**Texto para analizar**

COMUNICAR Y CRECER
“No se puede amar lo
que no se conoce” reza el refrán popular. Estoy de acuerdo con esta expresión,
máxime ahora que vivimos tiempos que dejan poca oportunidad para el conocimiento. Nos hemos convertido en una cultura “light”
con relaciones superficiales, gustos superfluos y cambiantes, que en el fondo
dan cuenta de un alto grado de insatisfacción personal.
Tal vez sólo los monjes tibetanos consigan zafarse de la
influencia de la comunicación digital, en la que la humanidad se halla
inmersa. De una u otra forma, todos
guardamos una relación con los contenidos y las vías de transmisión.
Hace un par de días, en cierto canal televisivo dedicado a
la gastronomía, una conductora lanzó un par de pifias preocupantes. Hablaba sobre el noroeste de nuestro país, y
mencionó a la letra: “Los estados de Hermosillo y Sonora”. Me pareció producto de la distracción más que
otra cosa, sin embargo, un rato más delante, al hablar sobre el recorrido del
tren conocido como “El Chepe”, mencionó que salía “de la ciudad de Chihuahua en
el estado de Coahuila”. Resulta una
inocentada para quienes somos mexicanos e identificamos el error, no obstante,
hay que tener en cuenta que el programa se transmite en diversos países, y que
–como medio de comunicación—está obligado a mantener un elevado nivel de
calidad.

**Datos de entrada**
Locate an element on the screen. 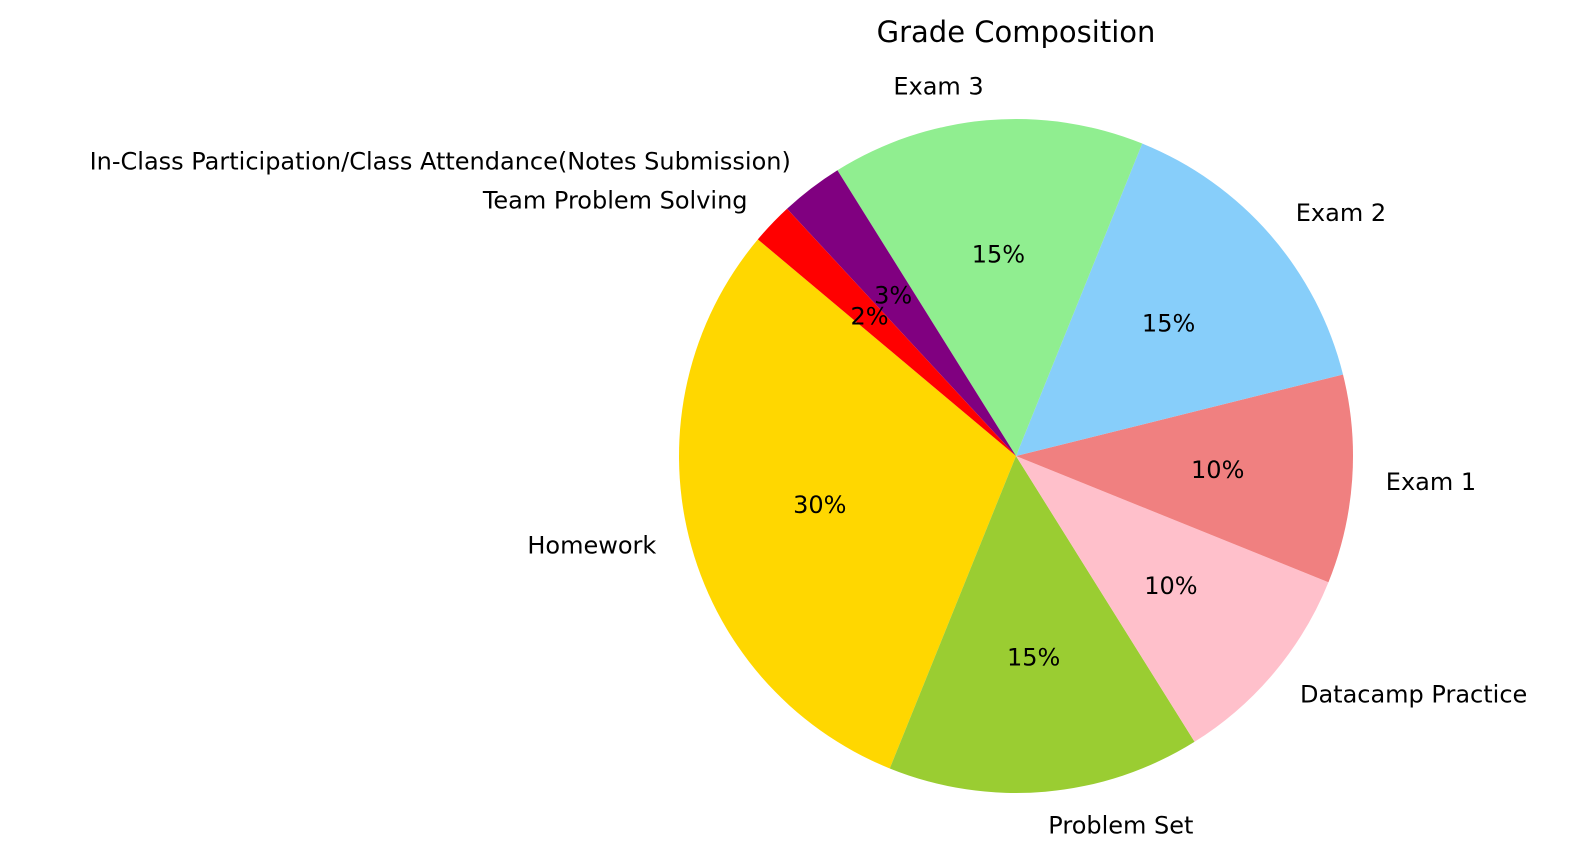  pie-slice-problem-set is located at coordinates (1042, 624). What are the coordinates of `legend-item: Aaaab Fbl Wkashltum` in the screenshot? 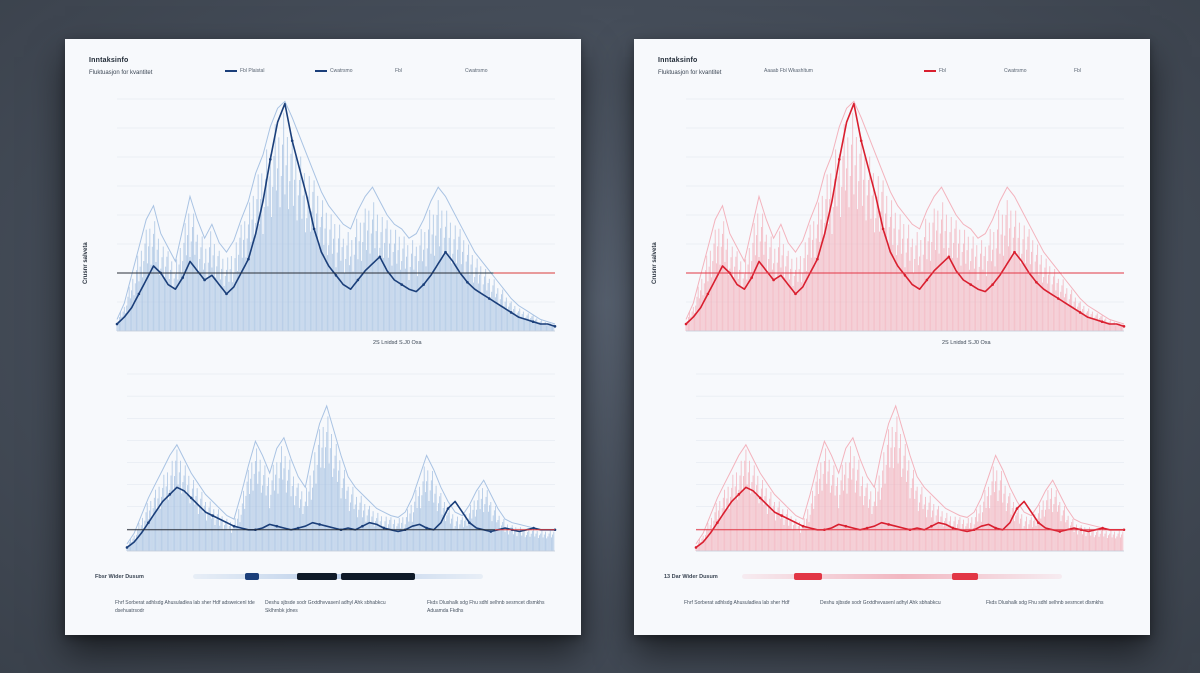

**Problemas por resolver**
1. En el texto sobre comunicación, ¿de dónde dijo la conductora que salía el tren conocido como «El Chepe»?
2. Edita el fragmento del texto sobre comunicación que empieza con las palabras "con relaciones superficiales, gustos" y termina con "vías de transmisión.", poniendo "monjes budistas" en lugar de "monjes tibetanos".
3. ¿Concuerda cada una de estas afirmaciones con el texto sobre comunicación? Responde sí o no y cita las palabras del texto que lo deciden.
(a) La conductora hablaba en un canal de televisión dedicado a la gastronomía.
(b) El programa se transmite únicamente en México.
(c) El autor rechaza el refrán que cita al principio.

**Respuestas escritas**
1. De la ciudad de Chihuahua en el estado de Coahuila.

2.
con relaciones superficiales, gustos superfluos y cambiantes, que en el fondo
dan cuenta de un alto grado de insatisfacción personal.
Tal vez sólo los monjes budistas consigan zafarse de la
influencia de la comunicación digital, en la que la humanidad se halla
inmersa. De una u otra forma, todos
guardamos una relación con los contenidos y las vías de transmisión.

3.
(a) Sí: «en cierto canal televisivo dedicado a la gastronomía».
(b) No: «el programa se transmite en diversos países».
(c) No: «Estoy de acuerdo con esta expresión».